• WORK ITEM
Reproduce the records below exactly, but only between the lines holding "Task: Click the All link in Task List" and "has width=1200, height=590.", inclusive.

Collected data
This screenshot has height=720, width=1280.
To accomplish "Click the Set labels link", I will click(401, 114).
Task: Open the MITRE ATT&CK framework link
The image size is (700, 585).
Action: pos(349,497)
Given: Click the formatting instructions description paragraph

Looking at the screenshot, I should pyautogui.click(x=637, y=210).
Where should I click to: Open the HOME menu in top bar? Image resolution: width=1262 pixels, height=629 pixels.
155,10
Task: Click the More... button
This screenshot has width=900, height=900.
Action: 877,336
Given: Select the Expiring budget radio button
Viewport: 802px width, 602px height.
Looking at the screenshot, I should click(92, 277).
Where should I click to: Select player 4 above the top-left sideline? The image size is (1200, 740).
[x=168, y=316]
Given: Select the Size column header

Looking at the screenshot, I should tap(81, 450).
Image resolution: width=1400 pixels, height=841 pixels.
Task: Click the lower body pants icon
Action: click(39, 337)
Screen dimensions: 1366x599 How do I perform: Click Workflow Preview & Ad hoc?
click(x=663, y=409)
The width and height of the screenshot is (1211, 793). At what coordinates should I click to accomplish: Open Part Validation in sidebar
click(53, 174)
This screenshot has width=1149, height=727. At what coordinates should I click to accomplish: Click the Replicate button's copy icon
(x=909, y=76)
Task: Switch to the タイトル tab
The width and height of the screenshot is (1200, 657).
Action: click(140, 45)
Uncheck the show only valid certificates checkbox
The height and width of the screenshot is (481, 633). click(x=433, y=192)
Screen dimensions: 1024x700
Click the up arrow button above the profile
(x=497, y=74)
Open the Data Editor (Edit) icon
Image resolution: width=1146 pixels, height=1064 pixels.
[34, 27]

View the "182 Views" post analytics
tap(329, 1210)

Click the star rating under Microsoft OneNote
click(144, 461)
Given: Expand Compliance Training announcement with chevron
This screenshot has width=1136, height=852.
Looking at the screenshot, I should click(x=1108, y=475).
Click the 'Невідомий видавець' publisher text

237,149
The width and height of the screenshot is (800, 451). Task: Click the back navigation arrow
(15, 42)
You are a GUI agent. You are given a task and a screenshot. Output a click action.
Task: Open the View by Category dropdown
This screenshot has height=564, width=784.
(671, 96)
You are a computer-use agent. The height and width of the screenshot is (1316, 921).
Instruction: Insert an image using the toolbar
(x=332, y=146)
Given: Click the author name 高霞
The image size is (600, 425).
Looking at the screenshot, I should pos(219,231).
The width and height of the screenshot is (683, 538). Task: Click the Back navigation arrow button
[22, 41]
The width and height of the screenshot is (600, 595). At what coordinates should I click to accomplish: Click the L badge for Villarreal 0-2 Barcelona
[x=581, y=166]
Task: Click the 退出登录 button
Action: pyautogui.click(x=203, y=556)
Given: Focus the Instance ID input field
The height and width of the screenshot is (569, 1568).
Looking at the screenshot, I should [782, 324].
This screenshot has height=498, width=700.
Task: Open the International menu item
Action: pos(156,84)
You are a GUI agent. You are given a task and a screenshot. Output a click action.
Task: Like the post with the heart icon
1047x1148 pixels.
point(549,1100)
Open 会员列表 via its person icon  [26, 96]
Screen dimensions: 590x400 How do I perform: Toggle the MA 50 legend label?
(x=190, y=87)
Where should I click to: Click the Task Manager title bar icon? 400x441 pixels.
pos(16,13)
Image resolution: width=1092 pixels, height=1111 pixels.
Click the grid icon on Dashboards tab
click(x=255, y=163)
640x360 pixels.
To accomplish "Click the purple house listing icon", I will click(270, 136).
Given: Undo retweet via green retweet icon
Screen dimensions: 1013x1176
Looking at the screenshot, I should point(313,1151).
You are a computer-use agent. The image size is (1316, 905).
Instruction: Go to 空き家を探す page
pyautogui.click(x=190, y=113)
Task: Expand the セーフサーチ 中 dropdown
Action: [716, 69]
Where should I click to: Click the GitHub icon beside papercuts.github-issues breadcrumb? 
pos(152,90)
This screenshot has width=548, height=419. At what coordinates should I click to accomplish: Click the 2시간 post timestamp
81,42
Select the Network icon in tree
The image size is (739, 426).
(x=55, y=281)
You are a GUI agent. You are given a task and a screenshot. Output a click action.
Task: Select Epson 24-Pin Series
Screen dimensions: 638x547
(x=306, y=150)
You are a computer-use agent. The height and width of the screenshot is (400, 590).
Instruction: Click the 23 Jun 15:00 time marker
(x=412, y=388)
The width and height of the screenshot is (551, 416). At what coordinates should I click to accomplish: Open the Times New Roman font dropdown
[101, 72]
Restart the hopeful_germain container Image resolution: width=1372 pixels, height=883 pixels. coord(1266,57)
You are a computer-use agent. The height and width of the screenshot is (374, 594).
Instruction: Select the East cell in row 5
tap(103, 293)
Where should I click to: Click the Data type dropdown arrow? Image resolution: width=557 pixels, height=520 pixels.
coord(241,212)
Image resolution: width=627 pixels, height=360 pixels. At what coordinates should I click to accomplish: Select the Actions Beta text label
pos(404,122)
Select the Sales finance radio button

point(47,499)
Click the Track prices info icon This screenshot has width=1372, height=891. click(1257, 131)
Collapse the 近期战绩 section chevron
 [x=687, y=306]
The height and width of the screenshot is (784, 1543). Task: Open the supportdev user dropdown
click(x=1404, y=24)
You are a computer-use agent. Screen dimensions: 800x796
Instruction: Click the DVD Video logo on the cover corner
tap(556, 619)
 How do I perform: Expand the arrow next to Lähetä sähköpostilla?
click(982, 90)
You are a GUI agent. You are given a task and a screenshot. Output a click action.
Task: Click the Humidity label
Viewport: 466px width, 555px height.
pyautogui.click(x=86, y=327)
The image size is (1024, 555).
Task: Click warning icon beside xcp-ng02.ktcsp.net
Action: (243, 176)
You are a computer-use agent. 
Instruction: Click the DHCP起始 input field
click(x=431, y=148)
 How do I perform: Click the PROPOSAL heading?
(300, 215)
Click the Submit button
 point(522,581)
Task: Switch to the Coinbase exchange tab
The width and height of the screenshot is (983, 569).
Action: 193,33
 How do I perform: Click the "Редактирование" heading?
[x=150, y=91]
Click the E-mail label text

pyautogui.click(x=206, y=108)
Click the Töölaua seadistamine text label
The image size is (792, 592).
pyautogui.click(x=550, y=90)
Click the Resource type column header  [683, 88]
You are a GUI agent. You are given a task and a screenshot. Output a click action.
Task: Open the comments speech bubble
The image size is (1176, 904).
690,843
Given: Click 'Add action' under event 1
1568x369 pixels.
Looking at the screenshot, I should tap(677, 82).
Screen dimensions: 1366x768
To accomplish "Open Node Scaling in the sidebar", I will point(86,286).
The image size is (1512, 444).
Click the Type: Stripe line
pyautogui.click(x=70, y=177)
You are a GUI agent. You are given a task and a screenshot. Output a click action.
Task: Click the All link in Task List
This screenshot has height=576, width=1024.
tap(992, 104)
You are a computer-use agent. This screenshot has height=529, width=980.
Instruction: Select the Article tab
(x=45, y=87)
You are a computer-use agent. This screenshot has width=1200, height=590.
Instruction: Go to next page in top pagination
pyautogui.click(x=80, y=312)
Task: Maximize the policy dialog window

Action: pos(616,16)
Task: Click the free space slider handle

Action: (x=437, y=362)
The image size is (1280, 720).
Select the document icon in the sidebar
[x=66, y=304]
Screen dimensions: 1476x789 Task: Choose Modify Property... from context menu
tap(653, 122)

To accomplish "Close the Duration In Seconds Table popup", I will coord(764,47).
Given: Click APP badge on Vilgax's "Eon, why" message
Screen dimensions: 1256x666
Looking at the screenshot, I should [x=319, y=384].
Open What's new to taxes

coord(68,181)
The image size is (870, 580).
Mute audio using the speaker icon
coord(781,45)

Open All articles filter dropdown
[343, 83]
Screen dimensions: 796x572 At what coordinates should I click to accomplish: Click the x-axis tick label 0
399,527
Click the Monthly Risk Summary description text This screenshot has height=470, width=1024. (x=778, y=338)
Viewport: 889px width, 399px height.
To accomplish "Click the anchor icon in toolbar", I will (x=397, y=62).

• RESPONSE TO THE EXERCISE
Task: Click the All link in Task List
This screenshot has height=576, width=1024.
tap(992, 104)
You are a computer-use agent. This screenshot has height=529, width=980.
Instruction: Select the Article tab
(x=45, y=87)
You are a computer-use agent. This screenshot has width=1200, height=590.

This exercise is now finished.